Task description - Reproduce verbatim the records from the line containing "Open the color" through the end of the records.

Dataset records -
------------------------------------------------------------

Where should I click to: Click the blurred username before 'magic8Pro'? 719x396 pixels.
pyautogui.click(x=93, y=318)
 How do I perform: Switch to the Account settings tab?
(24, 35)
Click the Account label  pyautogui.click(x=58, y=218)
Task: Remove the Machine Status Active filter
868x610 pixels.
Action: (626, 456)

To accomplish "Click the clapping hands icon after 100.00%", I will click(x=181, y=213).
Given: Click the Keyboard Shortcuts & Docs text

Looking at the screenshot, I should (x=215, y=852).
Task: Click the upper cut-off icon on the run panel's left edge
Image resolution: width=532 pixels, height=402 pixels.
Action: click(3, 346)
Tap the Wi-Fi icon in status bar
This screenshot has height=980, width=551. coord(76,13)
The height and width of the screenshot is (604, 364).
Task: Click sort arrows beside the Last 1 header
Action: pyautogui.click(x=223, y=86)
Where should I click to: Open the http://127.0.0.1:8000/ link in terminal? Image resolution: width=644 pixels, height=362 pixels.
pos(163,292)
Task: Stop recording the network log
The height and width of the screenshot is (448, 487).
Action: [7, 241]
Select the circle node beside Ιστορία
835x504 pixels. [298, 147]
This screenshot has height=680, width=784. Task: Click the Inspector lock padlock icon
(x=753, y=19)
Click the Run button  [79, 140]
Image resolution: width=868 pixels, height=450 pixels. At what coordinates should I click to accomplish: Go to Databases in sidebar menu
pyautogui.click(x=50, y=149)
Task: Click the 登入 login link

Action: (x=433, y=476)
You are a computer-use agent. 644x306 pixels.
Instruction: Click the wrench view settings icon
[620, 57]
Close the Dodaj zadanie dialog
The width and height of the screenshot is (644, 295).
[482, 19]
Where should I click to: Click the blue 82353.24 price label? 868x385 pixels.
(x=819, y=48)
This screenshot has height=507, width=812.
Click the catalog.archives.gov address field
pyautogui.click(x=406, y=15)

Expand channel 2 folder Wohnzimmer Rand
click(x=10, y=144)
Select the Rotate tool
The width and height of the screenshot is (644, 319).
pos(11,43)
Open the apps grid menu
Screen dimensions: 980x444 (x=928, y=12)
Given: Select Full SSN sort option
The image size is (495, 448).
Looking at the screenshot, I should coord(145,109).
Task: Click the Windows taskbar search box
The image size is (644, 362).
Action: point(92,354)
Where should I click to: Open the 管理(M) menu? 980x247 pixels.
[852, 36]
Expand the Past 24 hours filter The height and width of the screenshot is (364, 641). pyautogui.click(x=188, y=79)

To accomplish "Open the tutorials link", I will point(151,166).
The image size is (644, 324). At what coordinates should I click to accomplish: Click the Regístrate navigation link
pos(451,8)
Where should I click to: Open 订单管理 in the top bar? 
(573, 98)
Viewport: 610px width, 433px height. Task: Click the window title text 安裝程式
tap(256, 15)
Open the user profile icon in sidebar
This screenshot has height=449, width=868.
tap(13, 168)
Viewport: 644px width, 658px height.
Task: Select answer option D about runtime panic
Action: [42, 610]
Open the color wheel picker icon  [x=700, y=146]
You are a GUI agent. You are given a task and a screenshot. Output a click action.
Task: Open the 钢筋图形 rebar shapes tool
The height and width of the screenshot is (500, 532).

------------------------------------------------------------

Correct answer -
Open the color wheel picker icon  [x=700, y=146]
You are a GUI agent. You are given a task and a screenshot. Output a click action.
Task: Open the 钢筋图形 rebar shapes tool
The height and width of the screenshot is (500, 532).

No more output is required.